What properties makes that diffrence?

is in Buffer or ShaderCode?


Solution

  • So first, as mentioned in the comments, you are not measuring GPU execution time, but the time to record the command itself (the gpu will execute it later at some point, then it decides to flush commands).

    In order to measure GPU execution time, you need to use Queries

    In your case (Direct3D11, but similar for OpenGL), you need to create 3 queries :

    • 2 must be of type D3D11_QUERY_TIMESTAMP (to measure start and end time)
    • 1 must be of type D3D11_QUERY_TIMESTAMP_DISJOINT (the disjoint query will indicate that the timestamp results are not valid anymore, for example if the clock frequency of your gpu changes). The disjoint query will also give you the frenquency, which is needed to convert to milliseconds.

    so to measure your gpu time (on device context, you the issue the following):

     d3d11DeviceContext->Begin(yourDisjointQuery);
     d3d11DeviceContext->Begin(yourFirstTimeStampQuery);
    
     Dispatch call goes here
    
     d3d11DeviceContext->Begin(yourSecondTimeStampQuery);
     d3d11DeviceContext->Begin(yourDisjointQuery);
    

    Note that timestamp queries are only calling begin, which is perfectly normal, you just ask the "gpu clock", to simplify.

    Then you can call (order does not matter):

    d3d11DeviceContext->GetData(yourDisjointQuery);
    d3d11DeviceContext->GetData(yourSecondTimeStampQuery);
    d3d11DeviceContext->GetData(yourFirstTimeStampQuery);
    

    Check that the disjoint result is NOT disjoint, and get frequency from it:

    double delta = end - start;
    double frequency;
    double ticks = delta / (freq / 10000000);
    

    So now why does "just" recording that command takes a lot of time versus just doing the same calculation on the CPU.

    You only perform a few addition on 32 elements, which is an extremely trivial and fast operation for a CPU.

    If you start to increase element count then GPU will eventually take over.

    First, if you have your D3D device created with DEBUG flag, remove the flag to profile. Some drivers (NVIDIA in particular) command recording perform very poorly with that flag.

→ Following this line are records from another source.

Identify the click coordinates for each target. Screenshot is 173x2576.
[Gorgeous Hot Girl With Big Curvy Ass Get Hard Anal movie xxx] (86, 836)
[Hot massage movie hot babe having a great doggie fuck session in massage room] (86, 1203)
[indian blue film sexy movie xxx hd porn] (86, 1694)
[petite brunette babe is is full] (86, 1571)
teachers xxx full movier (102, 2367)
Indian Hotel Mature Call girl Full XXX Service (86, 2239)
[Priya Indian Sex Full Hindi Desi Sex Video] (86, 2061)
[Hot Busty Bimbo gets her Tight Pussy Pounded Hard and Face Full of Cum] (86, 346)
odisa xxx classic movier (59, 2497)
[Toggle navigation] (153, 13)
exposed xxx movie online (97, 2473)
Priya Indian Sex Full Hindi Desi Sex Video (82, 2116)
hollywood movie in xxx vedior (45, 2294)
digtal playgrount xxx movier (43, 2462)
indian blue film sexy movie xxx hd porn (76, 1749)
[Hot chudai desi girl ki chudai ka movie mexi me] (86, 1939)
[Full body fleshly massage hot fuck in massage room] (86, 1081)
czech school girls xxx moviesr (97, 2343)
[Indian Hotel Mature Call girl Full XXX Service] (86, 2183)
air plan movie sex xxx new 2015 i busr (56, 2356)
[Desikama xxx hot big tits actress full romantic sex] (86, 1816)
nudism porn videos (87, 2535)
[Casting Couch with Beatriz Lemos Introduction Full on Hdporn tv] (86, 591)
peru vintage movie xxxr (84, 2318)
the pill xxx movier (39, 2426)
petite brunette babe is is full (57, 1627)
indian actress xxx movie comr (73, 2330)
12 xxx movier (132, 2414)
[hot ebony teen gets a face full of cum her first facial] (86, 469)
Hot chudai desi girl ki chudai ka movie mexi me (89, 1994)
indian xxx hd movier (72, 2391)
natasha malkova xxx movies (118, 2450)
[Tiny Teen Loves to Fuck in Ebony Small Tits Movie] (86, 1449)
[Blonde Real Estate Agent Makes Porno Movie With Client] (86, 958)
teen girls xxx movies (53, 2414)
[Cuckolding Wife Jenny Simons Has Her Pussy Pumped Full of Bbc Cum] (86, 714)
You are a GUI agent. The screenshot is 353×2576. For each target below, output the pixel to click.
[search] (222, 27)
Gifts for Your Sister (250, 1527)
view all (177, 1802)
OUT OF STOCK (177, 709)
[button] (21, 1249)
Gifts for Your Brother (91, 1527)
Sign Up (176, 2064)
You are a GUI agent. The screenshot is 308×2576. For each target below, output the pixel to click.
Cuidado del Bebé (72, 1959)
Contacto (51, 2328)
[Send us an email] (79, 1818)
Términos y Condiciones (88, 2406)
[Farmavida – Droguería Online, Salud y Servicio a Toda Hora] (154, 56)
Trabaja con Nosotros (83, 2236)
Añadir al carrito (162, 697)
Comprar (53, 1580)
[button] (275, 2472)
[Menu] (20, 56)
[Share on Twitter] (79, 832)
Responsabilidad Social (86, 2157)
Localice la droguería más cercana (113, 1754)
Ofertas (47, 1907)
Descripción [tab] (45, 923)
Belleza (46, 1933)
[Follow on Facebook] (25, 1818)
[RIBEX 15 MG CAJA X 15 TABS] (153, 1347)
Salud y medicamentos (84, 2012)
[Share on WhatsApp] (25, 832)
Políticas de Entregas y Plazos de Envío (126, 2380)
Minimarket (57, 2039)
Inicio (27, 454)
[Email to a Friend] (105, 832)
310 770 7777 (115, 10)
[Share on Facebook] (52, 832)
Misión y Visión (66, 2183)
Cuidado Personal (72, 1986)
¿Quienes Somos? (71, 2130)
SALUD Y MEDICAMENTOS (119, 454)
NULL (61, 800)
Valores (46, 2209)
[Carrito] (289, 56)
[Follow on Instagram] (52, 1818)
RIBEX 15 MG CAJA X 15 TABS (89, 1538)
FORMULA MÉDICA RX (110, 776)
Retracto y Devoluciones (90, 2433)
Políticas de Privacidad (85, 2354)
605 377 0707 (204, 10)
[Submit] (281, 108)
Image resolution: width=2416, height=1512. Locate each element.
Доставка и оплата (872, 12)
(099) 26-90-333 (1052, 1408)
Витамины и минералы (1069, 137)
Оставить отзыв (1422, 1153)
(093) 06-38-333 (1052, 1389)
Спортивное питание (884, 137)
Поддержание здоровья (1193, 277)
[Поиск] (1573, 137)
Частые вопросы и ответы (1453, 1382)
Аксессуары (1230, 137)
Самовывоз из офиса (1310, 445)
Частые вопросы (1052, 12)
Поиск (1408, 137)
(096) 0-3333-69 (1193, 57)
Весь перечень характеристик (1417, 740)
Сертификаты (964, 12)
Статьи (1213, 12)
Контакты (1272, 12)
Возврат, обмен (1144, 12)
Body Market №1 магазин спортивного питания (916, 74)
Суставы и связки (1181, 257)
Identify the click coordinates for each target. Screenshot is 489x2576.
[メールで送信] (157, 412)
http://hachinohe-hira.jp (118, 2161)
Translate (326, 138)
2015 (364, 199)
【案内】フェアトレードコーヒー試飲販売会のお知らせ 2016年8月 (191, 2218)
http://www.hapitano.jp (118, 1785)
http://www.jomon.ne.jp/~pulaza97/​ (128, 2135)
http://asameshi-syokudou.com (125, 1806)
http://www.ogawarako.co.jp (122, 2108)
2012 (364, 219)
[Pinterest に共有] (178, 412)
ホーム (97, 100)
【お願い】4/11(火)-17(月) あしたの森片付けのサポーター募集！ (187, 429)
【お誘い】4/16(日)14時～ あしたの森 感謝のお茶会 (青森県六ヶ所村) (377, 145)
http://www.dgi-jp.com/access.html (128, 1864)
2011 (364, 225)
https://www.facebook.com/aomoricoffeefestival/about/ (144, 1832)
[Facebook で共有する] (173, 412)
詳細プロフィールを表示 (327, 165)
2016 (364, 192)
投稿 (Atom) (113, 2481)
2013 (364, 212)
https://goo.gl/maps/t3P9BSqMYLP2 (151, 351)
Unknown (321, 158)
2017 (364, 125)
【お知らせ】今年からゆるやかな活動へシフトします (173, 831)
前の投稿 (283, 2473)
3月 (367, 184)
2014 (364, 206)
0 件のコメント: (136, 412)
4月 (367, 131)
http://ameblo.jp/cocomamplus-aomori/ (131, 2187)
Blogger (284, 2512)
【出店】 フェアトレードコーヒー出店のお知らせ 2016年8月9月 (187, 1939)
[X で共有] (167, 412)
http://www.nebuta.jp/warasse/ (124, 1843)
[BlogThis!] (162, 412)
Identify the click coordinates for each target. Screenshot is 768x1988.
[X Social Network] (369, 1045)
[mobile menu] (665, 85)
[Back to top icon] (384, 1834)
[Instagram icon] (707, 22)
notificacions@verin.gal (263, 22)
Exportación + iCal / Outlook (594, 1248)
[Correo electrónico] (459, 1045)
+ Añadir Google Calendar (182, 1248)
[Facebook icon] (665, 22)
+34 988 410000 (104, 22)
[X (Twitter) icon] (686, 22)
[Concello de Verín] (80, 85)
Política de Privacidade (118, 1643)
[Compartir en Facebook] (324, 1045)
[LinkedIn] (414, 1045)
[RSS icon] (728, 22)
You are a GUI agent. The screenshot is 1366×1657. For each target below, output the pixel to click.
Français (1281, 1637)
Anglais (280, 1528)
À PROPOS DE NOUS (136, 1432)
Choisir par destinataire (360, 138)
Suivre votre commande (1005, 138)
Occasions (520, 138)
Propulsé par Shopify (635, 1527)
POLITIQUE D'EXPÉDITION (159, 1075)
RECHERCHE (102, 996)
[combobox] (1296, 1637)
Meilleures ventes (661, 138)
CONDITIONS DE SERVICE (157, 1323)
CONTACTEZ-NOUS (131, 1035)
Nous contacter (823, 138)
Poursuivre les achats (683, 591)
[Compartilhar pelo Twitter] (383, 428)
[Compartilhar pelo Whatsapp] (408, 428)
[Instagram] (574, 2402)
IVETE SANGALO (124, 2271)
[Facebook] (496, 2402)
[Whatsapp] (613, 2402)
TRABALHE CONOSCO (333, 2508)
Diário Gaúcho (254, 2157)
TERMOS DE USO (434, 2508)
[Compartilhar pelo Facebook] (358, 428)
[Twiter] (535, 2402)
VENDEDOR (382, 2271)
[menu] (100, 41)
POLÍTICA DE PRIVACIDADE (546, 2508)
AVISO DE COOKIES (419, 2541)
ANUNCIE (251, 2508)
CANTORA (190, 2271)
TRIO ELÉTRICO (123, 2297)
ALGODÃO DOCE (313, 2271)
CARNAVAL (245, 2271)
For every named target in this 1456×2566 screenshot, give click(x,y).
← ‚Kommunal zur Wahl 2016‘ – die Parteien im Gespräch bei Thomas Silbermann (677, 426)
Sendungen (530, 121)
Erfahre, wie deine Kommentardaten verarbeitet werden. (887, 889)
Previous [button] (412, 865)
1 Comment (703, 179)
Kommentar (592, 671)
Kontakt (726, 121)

    Second, driver will perform quite a bunch of checks when you call Dispatch (check that resources are of the correct format, correct strides, resource still alive....). DirectX driver tends to do a lot of checks, so it might be slightly slower than GL one (but not by that magnitude, which leads to the last point).

    Last, it is likely that the GPU/Driver does a warm up on your shader (some drivers convert the dx bytecode to their native counterpart asynchronously, so when you call

    device->CreateComputeShader();
    

    It might be done immediately or placed in a queue (AME does the queue thing, see this link Gpu Open Shader Compiler controls). If you call Dispatch before this task is effectively processed, you might have a wait as well.

    Also note that most GPU have a cache on disk nowadays, so the first compile/use might also impact performances.

    So you should try to call Dispatch several times, and check if the CPU timings are different after the first call.